Work instruction: Restate every entry word for word.

Data section:
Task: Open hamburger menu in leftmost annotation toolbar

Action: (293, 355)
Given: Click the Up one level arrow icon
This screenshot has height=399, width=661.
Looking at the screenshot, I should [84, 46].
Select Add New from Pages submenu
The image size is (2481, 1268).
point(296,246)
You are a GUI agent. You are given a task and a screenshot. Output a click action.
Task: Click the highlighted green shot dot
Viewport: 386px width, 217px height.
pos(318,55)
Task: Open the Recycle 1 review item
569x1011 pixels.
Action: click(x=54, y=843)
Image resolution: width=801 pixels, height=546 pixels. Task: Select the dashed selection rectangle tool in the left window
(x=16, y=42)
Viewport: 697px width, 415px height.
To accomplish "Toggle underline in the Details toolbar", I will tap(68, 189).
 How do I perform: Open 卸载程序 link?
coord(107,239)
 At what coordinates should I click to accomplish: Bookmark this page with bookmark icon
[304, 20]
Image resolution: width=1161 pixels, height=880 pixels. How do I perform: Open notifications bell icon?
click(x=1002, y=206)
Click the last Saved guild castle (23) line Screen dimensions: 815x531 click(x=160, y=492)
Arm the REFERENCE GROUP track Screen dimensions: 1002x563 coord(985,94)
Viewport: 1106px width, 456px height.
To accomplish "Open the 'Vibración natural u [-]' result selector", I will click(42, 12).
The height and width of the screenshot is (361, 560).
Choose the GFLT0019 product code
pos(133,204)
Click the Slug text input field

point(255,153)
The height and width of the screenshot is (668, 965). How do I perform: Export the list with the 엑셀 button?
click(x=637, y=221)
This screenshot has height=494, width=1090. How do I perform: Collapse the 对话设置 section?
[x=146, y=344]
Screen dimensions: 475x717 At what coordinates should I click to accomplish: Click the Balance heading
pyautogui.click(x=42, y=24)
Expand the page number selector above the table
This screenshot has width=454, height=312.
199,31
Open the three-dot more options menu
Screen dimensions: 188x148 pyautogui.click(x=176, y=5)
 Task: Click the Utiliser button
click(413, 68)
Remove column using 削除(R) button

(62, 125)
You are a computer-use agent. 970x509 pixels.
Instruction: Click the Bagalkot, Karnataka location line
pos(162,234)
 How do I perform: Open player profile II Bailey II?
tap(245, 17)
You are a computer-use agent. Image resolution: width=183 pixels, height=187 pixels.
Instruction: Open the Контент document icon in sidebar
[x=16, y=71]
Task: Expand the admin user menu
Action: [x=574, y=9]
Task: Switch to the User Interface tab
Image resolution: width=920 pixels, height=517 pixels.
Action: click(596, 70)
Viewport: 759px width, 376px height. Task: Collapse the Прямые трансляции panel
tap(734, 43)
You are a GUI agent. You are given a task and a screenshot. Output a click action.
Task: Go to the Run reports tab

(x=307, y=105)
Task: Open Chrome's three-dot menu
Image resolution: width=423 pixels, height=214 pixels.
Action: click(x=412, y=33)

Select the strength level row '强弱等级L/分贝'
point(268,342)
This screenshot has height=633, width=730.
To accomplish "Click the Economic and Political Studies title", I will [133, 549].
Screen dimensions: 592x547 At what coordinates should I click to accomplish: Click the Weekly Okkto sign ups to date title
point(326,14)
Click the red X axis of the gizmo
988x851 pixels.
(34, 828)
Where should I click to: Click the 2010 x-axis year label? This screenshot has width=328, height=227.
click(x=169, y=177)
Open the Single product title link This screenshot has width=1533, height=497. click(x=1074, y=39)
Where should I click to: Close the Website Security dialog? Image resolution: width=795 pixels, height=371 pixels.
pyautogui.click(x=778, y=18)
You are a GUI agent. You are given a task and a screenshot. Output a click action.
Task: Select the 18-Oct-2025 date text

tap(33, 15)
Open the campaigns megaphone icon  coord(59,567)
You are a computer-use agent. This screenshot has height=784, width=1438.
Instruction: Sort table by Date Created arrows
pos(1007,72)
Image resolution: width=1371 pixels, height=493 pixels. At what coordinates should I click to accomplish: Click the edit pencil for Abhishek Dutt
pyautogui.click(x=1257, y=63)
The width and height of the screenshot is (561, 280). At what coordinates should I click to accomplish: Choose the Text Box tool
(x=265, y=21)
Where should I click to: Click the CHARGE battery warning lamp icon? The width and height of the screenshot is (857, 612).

Written answer:
Task: Open hamburger menu in leftmost annotation toolbar

Action: (293, 355)
Given: Click the Up one level arrow icon
This screenshot has height=399, width=661.
Looking at the screenshot, I should [84, 46].
Select Add New from Pages submenu
The image size is (2481, 1268).
point(296,246)
You are a GUI agent. You are given a task and a screenshot. Output a click action.
Task: Click the highlighted green shot dot
Viewport: 386px width, 217px height.
pos(318,55)
Task: Open the Recycle 1 review item
569x1011 pixels.
Action: click(x=54, y=843)
Image resolution: width=801 pixels, height=546 pixels. Task: Select the dashed selection rectangle tool in the left window
(x=16, y=42)
Viewport: 697px width, 415px height.
To accomplish "Toggle underline in the Details toolbar", I will tap(68, 189).
 How do I perform: Open 卸载程序 link?
coord(107,239)
 At what coordinates should I click to accomplish: Bookmark this page with bookmark icon
[304, 20]
Image resolution: width=1161 pixels, height=880 pixels. How do I perform: Open notifications bell icon?
click(x=1002, y=206)
Click the last Saved guild castle (23) line Screen dimensions: 815x531 click(x=160, y=492)
Arm the REFERENCE GROUP track Screen dimensions: 1002x563 coord(985,94)
Viewport: 1106px width, 456px height.
To accomplish "Open the 'Vibración natural u [-]' result selector", I will click(42, 12).
The height and width of the screenshot is (361, 560).
Choose the GFLT0019 product code
pos(133,204)
Click the Slug text input field

point(255,153)
The height and width of the screenshot is (668, 965). How do I perform: Export the list with the 엑셀 button?
click(x=637, y=221)
This screenshot has height=494, width=1090. How do I perform: Collapse the 对话设置 section?
[x=146, y=344]
Screen dimensions: 475x717 At what coordinates should I click to accomplish: Click the Balance heading
pyautogui.click(x=42, y=24)
Expand the page number selector above the table
This screenshot has width=454, height=312.
199,31
Open the three-dot more options menu
Screen dimensions: 188x148 pyautogui.click(x=176, y=5)
 Task: Click the Utiliser button
click(413, 68)
Remove column using 削除(R) button

(62, 125)
You are a computer-use agent. 970x509 pixels.
Instruction: Click the Bagalkot, Karnataka location line
pos(162,234)
 How do I perform: Open player profile II Bailey II?
tap(245, 17)
You are a computer-use agent. Image resolution: width=183 pixels, height=187 pixels.
Instruction: Open the Контент document icon in sidebar
[x=16, y=71]
Task: Expand the admin user menu
Action: [x=574, y=9]
Task: Switch to the User Interface tab
Image resolution: width=920 pixels, height=517 pixels.
Action: click(596, 70)
Viewport: 759px width, 376px height. Task: Collapse the Прямые трансляции panel
tap(734, 43)
You are a GUI agent. You are given a task and a screenshot. Output a click action.
Task: Go to the Run reports tab

(x=307, y=105)
Task: Open Chrome's three-dot menu
Image resolution: width=423 pixels, height=214 pixels.
Action: click(x=412, y=33)

Select the strength level row '强弱等级L/分贝'
point(268,342)
This screenshot has height=633, width=730.
To accomplish "Click the Economic and Political Studies title", I will [133, 549].
Screen dimensions: 592x547 At what coordinates should I click to accomplish: Click the Weekly Okkto sign ups to date title
point(326,14)
Click the red X axis of the gizmo
988x851 pixels.
(34, 828)
Where should I click to: Click the 2010 x-axis year label? This screenshot has width=328, height=227.
click(x=169, y=177)
Open the Single product title link This screenshot has width=1533, height=497. click(x=1074, y=39)
Where should I click to: Close the Website Security dialog? Image resolution: width=795 pixels, height=371 pixels.
pyautogui.click(x=778, y=18)
You are a GUI agent. You are given a task and a screenshot. Output a click action.
Task: Select the 18-Oct-2025 date text

tap(33, 15)
Open the campaigns megaphone icon  coord(59,567)
You are a computer-use agent. This screenshot has height=784, width=1438.
Instruction: Sort table by Date Created arrows
pos(1007,72)
Image resolution: width=1371 pixels, height=493 pixels. At what coordinates should I click to accomplish: Click the edit pencil for Abhishek Dutt
pyautogui.click(x=1257, y=63)
The width and height of the screenshot is (561, 280). At what coordinates should I click to accomplish: Choose the Text Box tool
(x=265, y=21)
Where should I click to: Click the CHARGE battery warning lamp icon? The width and height of the screenshot is (857, 612).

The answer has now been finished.